**Problem to work on:** Return exactly those lines of the material below that fall between the line holding "903x422 pixels. How" and the line holding "Task: Select the Resources folder icon", inclusive.

**Records to use:**

━━━━━━━━

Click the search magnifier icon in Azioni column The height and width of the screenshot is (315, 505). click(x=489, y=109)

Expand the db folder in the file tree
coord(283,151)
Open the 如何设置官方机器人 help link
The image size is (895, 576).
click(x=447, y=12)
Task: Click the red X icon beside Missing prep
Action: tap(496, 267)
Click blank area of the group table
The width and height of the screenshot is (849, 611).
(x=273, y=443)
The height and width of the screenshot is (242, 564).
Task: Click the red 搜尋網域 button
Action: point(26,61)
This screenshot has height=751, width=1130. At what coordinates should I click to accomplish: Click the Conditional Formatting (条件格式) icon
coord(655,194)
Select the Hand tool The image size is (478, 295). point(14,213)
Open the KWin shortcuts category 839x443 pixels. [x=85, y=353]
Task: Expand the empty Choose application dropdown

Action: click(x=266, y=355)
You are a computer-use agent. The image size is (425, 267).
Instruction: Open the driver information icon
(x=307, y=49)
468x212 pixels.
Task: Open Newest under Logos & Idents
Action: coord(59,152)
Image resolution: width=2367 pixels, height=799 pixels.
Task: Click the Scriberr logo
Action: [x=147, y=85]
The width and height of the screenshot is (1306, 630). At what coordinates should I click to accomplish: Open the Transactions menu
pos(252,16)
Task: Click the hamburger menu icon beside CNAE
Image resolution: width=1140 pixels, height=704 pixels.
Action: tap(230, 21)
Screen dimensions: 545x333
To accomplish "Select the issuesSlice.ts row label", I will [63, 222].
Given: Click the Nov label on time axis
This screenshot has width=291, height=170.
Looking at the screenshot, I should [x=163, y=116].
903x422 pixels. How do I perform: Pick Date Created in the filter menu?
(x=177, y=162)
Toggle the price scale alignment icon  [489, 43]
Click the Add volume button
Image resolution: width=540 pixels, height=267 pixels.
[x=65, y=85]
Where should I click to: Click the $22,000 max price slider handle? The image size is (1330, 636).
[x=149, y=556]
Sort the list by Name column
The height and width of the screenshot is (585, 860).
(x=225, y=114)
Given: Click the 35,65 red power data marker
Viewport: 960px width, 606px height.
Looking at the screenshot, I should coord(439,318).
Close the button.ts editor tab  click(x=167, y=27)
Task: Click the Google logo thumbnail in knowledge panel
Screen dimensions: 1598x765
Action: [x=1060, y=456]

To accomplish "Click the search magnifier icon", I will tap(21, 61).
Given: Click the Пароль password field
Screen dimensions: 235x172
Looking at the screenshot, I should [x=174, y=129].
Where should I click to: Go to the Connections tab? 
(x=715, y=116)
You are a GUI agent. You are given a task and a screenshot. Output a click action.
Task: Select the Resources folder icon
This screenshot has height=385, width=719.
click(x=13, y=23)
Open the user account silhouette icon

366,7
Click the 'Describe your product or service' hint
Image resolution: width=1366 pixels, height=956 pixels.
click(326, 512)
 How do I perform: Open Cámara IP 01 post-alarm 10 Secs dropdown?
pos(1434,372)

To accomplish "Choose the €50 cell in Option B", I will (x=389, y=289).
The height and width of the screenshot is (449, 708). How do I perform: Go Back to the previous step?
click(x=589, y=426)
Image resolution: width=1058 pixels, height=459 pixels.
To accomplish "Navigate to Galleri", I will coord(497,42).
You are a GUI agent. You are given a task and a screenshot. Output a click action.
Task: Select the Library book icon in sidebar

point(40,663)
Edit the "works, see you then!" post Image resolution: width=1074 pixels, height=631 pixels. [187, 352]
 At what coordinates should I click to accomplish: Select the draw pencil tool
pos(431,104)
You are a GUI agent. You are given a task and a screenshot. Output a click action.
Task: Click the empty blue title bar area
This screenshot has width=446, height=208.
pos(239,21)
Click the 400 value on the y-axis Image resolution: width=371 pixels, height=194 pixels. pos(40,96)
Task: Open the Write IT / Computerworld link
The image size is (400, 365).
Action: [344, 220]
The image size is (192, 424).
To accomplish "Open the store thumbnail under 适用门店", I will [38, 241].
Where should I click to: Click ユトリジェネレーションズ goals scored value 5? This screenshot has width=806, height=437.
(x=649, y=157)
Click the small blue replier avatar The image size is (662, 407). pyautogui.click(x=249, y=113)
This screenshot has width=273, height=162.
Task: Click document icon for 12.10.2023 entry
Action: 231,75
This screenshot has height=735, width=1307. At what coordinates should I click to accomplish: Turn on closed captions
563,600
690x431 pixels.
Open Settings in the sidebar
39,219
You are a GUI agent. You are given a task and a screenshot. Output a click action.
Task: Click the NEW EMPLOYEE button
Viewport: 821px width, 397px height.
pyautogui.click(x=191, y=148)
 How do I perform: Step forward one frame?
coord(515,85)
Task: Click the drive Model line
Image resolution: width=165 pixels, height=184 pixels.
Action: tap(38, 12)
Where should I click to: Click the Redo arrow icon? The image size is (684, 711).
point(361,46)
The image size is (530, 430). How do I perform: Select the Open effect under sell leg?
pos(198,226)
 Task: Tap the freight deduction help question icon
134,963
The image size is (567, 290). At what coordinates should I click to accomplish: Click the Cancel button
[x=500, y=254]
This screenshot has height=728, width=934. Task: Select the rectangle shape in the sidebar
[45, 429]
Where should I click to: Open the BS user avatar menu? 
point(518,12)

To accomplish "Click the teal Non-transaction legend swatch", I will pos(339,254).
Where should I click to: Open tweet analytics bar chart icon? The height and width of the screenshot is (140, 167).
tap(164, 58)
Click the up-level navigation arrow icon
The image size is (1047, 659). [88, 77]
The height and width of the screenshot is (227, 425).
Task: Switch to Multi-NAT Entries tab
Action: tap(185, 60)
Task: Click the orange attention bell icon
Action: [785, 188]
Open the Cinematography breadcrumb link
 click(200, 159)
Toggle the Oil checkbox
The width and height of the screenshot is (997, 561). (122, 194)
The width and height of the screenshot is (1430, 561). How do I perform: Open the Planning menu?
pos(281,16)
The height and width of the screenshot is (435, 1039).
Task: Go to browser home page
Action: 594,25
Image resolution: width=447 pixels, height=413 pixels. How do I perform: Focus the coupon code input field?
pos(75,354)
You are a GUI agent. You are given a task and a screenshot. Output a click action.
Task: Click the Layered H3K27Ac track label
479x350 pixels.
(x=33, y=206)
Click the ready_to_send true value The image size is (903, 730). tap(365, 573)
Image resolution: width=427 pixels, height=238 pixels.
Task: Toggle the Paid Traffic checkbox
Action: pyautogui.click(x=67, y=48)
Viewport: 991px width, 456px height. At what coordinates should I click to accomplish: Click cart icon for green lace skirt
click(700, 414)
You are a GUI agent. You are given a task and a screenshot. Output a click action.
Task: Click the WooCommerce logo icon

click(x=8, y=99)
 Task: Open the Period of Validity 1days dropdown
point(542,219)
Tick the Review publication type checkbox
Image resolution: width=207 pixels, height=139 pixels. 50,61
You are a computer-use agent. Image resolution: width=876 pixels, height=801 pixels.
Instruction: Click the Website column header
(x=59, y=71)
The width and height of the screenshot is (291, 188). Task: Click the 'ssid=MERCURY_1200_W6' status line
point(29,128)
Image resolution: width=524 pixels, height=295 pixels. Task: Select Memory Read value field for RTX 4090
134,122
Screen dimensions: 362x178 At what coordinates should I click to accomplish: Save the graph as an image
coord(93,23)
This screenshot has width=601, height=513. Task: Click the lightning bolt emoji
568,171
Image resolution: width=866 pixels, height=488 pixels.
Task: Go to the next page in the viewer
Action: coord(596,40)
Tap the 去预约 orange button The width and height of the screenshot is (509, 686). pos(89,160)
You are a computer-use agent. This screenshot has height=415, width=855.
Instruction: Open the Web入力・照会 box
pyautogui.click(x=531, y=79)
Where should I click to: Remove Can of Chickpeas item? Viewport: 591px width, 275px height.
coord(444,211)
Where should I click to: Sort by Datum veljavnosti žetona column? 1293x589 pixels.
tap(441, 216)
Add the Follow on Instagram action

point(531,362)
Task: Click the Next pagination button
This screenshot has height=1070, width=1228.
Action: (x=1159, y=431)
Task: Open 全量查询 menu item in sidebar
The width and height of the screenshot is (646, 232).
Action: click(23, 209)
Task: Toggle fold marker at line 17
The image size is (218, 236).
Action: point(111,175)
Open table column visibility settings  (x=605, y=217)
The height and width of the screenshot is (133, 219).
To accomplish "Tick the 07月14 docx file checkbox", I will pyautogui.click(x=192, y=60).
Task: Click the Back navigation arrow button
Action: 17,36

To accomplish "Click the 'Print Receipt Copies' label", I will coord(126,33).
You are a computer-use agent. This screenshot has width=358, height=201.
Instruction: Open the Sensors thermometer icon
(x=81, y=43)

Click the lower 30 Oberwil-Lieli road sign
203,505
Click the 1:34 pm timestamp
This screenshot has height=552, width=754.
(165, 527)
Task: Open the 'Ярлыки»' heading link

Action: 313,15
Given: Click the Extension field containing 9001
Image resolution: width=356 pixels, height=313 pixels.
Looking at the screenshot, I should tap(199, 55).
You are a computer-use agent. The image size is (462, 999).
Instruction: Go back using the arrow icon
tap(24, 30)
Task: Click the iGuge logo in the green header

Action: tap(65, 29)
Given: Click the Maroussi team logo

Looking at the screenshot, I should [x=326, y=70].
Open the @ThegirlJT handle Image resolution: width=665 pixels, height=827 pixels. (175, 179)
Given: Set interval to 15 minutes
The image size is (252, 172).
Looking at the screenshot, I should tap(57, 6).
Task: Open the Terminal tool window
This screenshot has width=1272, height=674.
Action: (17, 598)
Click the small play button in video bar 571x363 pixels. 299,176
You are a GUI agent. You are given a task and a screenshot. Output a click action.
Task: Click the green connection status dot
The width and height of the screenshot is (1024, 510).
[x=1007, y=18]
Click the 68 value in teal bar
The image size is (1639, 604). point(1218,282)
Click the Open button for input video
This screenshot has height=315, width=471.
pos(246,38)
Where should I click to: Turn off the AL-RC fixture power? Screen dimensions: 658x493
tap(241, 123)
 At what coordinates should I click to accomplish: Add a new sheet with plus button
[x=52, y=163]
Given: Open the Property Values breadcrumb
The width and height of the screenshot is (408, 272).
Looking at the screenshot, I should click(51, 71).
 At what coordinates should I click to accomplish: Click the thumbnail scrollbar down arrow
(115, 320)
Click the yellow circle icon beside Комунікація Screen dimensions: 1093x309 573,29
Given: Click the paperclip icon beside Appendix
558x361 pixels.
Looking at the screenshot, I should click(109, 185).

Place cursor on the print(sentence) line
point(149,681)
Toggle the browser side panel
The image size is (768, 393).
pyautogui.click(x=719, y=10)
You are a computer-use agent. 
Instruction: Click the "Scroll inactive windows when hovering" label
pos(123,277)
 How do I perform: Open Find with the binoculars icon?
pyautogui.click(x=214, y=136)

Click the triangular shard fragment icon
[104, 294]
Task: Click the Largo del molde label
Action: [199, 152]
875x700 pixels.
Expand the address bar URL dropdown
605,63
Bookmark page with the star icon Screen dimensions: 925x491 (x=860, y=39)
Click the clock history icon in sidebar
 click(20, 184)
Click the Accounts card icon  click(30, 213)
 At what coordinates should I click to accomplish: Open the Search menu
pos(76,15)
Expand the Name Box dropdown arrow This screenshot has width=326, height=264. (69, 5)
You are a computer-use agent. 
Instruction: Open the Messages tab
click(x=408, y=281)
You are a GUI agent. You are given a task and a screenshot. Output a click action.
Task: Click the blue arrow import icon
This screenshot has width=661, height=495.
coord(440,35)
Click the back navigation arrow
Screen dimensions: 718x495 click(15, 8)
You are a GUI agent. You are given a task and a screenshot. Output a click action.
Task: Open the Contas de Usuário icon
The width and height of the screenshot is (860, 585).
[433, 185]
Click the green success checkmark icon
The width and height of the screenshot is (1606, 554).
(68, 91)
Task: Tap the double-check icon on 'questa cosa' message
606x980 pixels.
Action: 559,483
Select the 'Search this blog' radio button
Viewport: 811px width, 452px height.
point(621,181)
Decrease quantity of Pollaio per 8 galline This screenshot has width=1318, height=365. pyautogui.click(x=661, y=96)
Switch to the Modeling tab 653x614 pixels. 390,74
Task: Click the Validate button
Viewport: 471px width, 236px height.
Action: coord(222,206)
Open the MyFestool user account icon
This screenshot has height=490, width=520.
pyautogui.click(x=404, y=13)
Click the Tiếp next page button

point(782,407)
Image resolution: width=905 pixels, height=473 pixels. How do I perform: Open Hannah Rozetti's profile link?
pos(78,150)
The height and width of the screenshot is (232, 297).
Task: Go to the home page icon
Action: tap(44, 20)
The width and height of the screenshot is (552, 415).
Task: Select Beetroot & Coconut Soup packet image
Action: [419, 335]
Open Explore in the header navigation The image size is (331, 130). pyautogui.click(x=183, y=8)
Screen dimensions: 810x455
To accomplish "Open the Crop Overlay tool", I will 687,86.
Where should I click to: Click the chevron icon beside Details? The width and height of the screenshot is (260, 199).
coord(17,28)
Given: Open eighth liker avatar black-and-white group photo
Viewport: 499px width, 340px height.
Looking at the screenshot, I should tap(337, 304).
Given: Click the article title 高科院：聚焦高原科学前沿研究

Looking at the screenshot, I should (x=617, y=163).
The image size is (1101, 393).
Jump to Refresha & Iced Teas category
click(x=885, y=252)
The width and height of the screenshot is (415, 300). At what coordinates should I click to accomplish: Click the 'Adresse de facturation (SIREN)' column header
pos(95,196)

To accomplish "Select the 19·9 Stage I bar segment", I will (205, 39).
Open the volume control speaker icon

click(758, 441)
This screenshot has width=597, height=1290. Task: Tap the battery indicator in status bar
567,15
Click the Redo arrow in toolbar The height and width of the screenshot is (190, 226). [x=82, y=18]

━━━━━━━━

**Result:**
903x422 pixels. How do I perform: Pick Date Created in the filter menu?
(x=177, y=162)
Toggle the price scale alignment icon  [489, 43]
Click the Add volume button
Image resolution: width=540 pixels, height=267 pixels.
[x=65, y=85]
Where should I click to: Click the $22,000 max price slider handle? The image size is (1330, 636).
[x=149, y=556]
Sort the list by Name column
The height and width of the screenshot is (585, 860).
(x=225, y=114)
Given: Click the 35,65 red power data marker
Viewport: 960px width, 606px height.
Looking at the screenshot, I should coord(439,318).
Close the button.ts editor tab  click(x=167, y=27)
Task: Click the Google logo thumbnail in knowledge panel
Screen dimensions: 1598x765
Action: [x=1060, y=456]

To accomplish "Click the search magnifier icon", I will tap(21, 61).
Given: Click the Пароль password field
Screen dimensions: 235x172
Looking at the screenshot, I should [x=174, y=129].
Where should I click to: Go to the Connections tab? 
(x=715, y=116)
You are a GUI agent. You are given a task and a screenshot. Output a click action.
Task: Select the Resources folder icon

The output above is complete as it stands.